A produção do filme “Dark Horse”, inspirado na trajetória de Jair Bolsonaro, é investigada em duas frentes no Supremo Tribunal Federal (STF). Uma delas apura os repasses feitos pelo empresário Daniel Vorcaro; a outra verifica se a produtora Go Up Entertainment usou emendas parlamentares para financiar o longa.
No inquérito sob relatoria do ministro André Mendonça, a Polícia Federal busca esclarecer as circunstâncias dos pagamentos, a origem do dinheiro, o valor total e o destino dos recursos. Os investigadores também levantam a possibilidade de que parte do montante não tenha sido aplicada no filme. O senador Flávio Bolsonaro aparece como investigado nessa apuração.
A segunda investigação é relatada pelo ministro Flávio Dino e examina o possível uso de emendas parlamentares pela produtora. Nesta quinta-feira (10), a PF cumpriu mandados de busca e apreensão contra suspeitos de envolvimento em um esquema de desvio desses recursos. Até o momento, Flávio Bolsonaro não consta como investigado nesse procedimento.
Projeção de arrecadação
Durante a apuração, os investigadores encontraram no plano de negócios uma previsão de que “Dark Horse” alcançaria US$ 100 milhões, valor equivalente a R$ 512,45 milhões na conversão atual.
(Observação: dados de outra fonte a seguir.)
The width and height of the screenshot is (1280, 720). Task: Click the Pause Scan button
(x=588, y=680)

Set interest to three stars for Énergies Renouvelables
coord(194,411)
A estimativa foi considerada discrepante em documento da PF divulgado nessa sexta-feira (11), após a quebra do sigilo das apurações sobre o investimento do Banco Master no filme.
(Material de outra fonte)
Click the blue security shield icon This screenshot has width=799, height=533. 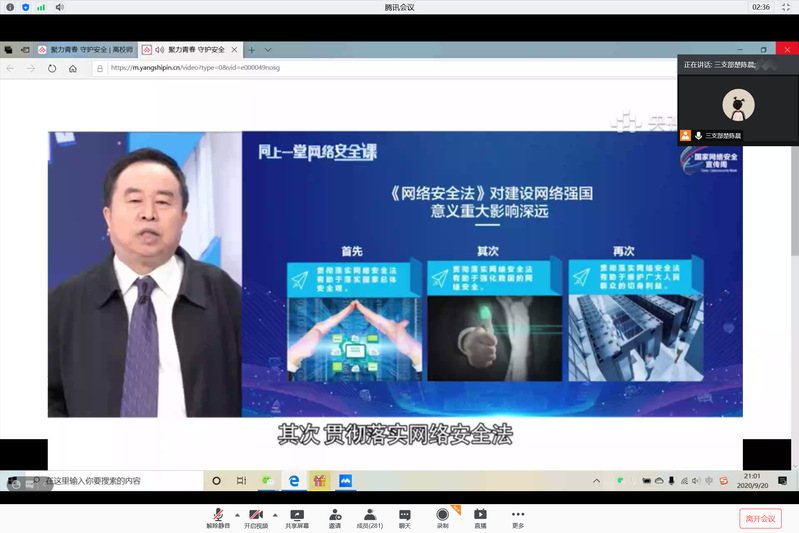(25, 7)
Como comparação, o documento cita “Minha Mãe É uma Peça 3”, maior sucesso de arrecadação da história do cinema nacional. O filme obteve R$ 120 milhões, cifra que correspondia, à época, a cerca de US$ 30 milhões.
Para a PF, a diferença entre a previsão do projeto e os parâmetros do mercado brasileiro reforça a necessidade de investigar a viabilidade econômica e a finalidade da operação. A corporação pediu a abertura do procedimento para apurar suspeitas que, em tese, podem envolver lavagem de dinheiro, evasão de divisas, corrupção e outros delitos relacionados ao financiamento.
A investigação foi autorizada em julho por André Mendonça. A presença de Flávio Bolsonaro entre os investigados foi divulgada nessa sexta-feira (11), depois que o relator retirou o sigilo a pedido de Edson Fachin, presidente da Corte.